[Saved entries]

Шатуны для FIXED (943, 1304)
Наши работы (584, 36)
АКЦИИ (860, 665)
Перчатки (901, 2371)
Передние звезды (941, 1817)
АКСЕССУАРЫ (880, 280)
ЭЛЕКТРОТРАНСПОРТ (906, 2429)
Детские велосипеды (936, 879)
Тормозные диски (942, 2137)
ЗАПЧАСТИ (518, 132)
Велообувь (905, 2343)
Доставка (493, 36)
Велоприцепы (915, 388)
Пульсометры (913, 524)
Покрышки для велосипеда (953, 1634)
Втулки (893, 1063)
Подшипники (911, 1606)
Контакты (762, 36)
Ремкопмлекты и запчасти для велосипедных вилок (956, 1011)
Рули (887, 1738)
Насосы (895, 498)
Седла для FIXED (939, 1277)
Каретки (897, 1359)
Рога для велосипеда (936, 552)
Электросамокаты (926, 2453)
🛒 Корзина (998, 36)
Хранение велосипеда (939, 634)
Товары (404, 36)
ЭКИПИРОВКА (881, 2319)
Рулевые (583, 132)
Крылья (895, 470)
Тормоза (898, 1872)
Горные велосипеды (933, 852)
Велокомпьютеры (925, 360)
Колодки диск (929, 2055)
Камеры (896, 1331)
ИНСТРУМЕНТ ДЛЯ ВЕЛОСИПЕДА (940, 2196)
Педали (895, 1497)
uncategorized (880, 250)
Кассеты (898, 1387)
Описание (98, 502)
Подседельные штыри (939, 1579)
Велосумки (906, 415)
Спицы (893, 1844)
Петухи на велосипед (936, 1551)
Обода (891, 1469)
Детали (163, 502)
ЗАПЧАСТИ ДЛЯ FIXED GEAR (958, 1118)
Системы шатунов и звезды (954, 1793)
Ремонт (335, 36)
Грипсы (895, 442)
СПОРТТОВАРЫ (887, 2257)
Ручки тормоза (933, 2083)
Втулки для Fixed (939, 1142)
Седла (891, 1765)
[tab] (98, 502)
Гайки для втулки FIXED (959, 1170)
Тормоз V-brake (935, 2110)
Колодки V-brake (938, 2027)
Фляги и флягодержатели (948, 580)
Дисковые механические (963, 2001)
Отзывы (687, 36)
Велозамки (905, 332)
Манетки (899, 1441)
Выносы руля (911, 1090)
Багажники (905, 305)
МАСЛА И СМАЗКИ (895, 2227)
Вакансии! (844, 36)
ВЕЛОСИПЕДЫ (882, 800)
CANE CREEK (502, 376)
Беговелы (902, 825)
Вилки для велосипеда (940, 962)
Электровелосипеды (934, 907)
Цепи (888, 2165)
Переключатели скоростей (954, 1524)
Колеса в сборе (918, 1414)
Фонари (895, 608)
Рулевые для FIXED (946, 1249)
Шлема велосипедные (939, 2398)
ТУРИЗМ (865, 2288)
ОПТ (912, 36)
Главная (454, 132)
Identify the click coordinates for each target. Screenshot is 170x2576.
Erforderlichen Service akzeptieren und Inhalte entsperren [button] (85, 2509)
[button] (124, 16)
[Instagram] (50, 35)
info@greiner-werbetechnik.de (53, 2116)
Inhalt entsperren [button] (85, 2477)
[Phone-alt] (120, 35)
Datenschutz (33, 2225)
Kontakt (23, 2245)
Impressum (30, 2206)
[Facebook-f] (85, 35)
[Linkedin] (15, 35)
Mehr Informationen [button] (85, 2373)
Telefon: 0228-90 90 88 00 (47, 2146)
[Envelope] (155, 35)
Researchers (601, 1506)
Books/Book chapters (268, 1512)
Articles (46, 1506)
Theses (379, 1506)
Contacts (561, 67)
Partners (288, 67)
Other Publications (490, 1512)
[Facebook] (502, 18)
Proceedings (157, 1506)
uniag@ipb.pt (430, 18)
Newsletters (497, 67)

* [AIM OF THE TASK]: All lines above from the one with "Детали (163, 502)" to the one with "[tab] (98, 502)", inclusive, should be copied exactly, and no other lines.

* [SOLUTION TO THIS EXERCISE]:
Детали (163, 502)
ЗАПЧАСТИ ДЛЯ FIXED GEAR (958, 1118)
Системы шатунов и звезды (954, 1793)
Ремонт (335, 36)
Грипсы (895, 442)
СПОРТТОВАРЫ (887, 2257)
Ручки тормоза (933, 2083)
Втулки для Fixed (939, 1142)
Седла (891, 1765)
[tab] (98, 502)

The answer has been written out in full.